WASHINGTON — Top Air Force officials told Base Realignment and Closure commissioners on Tuesday their “bold” proposals will reshape the Air Force, improving its ability to defend the nation.
Acting Air Force Secretary Michael Dominguez and Air Force Chief of Staff John Jumper said they considered four major factors in their decision to close 10 Air Force bases and realign 62 bases: war-fighting capability, future defense strategy, excess capacity and opportunities for joint capability.
“We have looked to the future for our mission and our infrastructure requirements, and these recommendations provide for an Air Force that is and will be capable of responding to any challenge, in any theater, at any time,” the two said in a joint statement.
The officials said they would work to close the bases as quickly as possible, once the decisions are final.

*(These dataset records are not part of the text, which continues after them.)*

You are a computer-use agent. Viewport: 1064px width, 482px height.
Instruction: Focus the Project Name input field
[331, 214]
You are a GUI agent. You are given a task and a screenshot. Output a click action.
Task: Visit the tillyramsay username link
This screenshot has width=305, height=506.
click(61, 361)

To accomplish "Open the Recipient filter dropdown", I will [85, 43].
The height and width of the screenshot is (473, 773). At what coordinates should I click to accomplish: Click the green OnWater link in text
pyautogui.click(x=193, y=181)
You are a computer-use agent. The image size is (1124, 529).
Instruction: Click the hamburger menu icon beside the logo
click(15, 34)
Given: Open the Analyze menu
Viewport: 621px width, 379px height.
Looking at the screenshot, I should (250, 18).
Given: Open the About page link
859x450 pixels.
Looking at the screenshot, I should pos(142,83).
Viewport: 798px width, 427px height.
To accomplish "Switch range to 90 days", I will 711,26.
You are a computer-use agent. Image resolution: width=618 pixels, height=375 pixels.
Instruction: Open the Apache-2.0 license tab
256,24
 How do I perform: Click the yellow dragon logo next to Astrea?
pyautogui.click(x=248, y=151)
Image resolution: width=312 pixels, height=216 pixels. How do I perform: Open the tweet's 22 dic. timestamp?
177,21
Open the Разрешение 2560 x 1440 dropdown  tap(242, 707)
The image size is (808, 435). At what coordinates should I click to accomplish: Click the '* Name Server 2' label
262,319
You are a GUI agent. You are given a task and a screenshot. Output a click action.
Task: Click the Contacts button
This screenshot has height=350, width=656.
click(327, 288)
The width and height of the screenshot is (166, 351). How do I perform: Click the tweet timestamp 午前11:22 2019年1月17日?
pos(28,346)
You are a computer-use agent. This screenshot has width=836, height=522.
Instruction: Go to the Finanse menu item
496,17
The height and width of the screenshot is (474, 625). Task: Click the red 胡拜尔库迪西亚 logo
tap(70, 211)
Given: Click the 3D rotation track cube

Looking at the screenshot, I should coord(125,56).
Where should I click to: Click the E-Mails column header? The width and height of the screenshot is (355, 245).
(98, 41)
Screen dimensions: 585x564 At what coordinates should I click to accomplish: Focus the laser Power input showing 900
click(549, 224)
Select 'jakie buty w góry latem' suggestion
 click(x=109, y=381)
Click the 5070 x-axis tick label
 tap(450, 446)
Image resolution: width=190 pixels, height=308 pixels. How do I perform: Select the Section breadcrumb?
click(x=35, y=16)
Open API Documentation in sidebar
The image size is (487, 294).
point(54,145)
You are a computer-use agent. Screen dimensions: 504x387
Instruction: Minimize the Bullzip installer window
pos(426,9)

“This aggressive approach provides the quickest savings to the Air Force and assists the local communities in their efforts to develop the closure and implementation plans necessary to begin economic revitalization,” the officials said.
The commission will spend the next few months deciding whether to change the report before sending it to President Bush and Congress this fall.
Cannon Air Force Base is among the bases proposed for closure.
BRAC commissioners were told the Air Force’s recommendations would affect 115 of the 154 installations that were evaluated.
American Forces Press Service said Dominguez reported the Air Force has been reshaping itself into a leaner and more capable force since the end of the Cold War.
“And, we will become yet still smaller,” Dominguez predicted, noting that technological advancements are providing more military punch while enabling the service to reduce its overall size.
According to American Forces Press, the Air Force deployed more than 1,000 B-17 Flying Fortress bombers “to drop 9,000 bombs to destroy one target” during World War II, Dominguez said. Today, he said, one modern B-2 Spirit bomber “can engage 80 targets with 80 bombs in all weather with greatly increased accuracy.”
New aircraft slated to enter the Air Force inventory in the near future will be even more combat capable, Dominguez said, and “will fly longer” between downtimes for scheduled maintenance.
The Air Force wants to consolidate, close or realign those installations that don’t fit into the Air Expeditionary Force concept, Dominguez said.
Information for this report was provided by The Associated Press and the Department of Defense Web site.